→ **Task to complete**
Scan the data below for lines containing the string "will" and give only how many there are.

[Excerpts from a dataset]
□ □ □ □

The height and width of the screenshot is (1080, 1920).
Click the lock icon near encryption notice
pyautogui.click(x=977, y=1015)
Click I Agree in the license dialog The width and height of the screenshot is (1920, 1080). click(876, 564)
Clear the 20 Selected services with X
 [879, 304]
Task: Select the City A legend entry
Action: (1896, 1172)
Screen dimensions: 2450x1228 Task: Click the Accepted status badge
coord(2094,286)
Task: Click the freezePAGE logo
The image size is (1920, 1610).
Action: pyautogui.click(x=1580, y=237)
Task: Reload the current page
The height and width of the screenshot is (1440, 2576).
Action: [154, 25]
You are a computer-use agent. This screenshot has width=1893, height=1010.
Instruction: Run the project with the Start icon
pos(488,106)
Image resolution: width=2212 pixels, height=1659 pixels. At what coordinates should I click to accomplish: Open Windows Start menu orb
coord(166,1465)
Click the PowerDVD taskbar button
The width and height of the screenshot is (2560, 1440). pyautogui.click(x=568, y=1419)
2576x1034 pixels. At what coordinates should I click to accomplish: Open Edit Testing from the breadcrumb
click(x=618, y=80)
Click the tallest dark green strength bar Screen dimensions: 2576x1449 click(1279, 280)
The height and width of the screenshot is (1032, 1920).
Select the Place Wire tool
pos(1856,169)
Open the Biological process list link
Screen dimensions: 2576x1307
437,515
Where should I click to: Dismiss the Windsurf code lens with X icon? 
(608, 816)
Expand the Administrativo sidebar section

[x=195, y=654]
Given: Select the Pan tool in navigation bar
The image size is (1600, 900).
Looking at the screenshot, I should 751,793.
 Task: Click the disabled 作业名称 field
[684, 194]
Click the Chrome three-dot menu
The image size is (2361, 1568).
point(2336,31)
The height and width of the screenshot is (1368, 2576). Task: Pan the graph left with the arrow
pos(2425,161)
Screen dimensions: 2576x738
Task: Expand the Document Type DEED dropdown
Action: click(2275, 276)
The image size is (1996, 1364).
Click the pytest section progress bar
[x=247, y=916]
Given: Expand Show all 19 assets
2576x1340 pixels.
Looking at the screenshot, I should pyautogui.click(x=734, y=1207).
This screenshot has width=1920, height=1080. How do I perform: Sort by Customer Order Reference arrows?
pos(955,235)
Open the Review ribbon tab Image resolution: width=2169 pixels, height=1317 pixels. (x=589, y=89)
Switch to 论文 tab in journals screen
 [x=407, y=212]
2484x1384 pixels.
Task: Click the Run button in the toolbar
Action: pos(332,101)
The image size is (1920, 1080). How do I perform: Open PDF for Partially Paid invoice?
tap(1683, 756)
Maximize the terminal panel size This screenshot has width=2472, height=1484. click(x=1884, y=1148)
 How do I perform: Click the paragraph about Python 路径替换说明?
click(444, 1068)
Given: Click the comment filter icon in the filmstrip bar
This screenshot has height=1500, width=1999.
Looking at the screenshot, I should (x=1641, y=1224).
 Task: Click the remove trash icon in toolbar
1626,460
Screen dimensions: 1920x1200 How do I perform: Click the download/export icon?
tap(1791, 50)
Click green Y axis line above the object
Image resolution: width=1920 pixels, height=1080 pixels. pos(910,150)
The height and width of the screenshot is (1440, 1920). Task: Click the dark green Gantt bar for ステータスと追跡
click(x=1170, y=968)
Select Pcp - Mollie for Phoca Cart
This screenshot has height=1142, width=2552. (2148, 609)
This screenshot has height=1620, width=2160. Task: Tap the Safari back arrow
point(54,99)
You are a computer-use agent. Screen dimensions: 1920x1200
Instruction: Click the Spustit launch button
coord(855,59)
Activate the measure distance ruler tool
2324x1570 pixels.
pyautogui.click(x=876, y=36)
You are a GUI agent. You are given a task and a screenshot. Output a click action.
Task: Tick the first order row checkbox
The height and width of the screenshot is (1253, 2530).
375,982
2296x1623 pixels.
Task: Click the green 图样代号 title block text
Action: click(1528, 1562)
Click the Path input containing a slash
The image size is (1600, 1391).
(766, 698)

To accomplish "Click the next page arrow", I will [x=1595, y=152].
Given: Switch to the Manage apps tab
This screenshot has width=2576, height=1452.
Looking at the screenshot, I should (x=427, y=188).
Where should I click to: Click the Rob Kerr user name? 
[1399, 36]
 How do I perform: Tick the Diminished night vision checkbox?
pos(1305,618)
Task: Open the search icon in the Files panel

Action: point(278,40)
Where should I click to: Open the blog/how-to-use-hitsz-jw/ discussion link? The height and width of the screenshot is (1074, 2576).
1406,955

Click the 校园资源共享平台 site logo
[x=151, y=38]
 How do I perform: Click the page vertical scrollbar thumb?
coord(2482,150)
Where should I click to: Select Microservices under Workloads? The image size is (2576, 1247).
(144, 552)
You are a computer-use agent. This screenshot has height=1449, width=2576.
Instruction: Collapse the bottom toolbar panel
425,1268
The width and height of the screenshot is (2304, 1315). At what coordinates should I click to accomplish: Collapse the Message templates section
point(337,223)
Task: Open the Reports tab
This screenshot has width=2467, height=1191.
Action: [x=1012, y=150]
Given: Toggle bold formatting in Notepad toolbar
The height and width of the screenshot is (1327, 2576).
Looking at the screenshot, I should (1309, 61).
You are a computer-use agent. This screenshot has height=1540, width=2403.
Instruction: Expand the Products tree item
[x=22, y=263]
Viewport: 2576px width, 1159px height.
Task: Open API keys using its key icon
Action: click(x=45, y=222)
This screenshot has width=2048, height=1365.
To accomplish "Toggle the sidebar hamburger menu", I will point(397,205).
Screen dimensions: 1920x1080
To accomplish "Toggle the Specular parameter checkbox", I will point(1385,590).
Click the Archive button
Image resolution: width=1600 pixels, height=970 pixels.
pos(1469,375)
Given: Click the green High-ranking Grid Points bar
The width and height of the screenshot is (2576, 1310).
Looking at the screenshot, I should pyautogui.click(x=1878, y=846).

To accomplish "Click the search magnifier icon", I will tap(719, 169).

□ □ □ □

→ **Task output**
4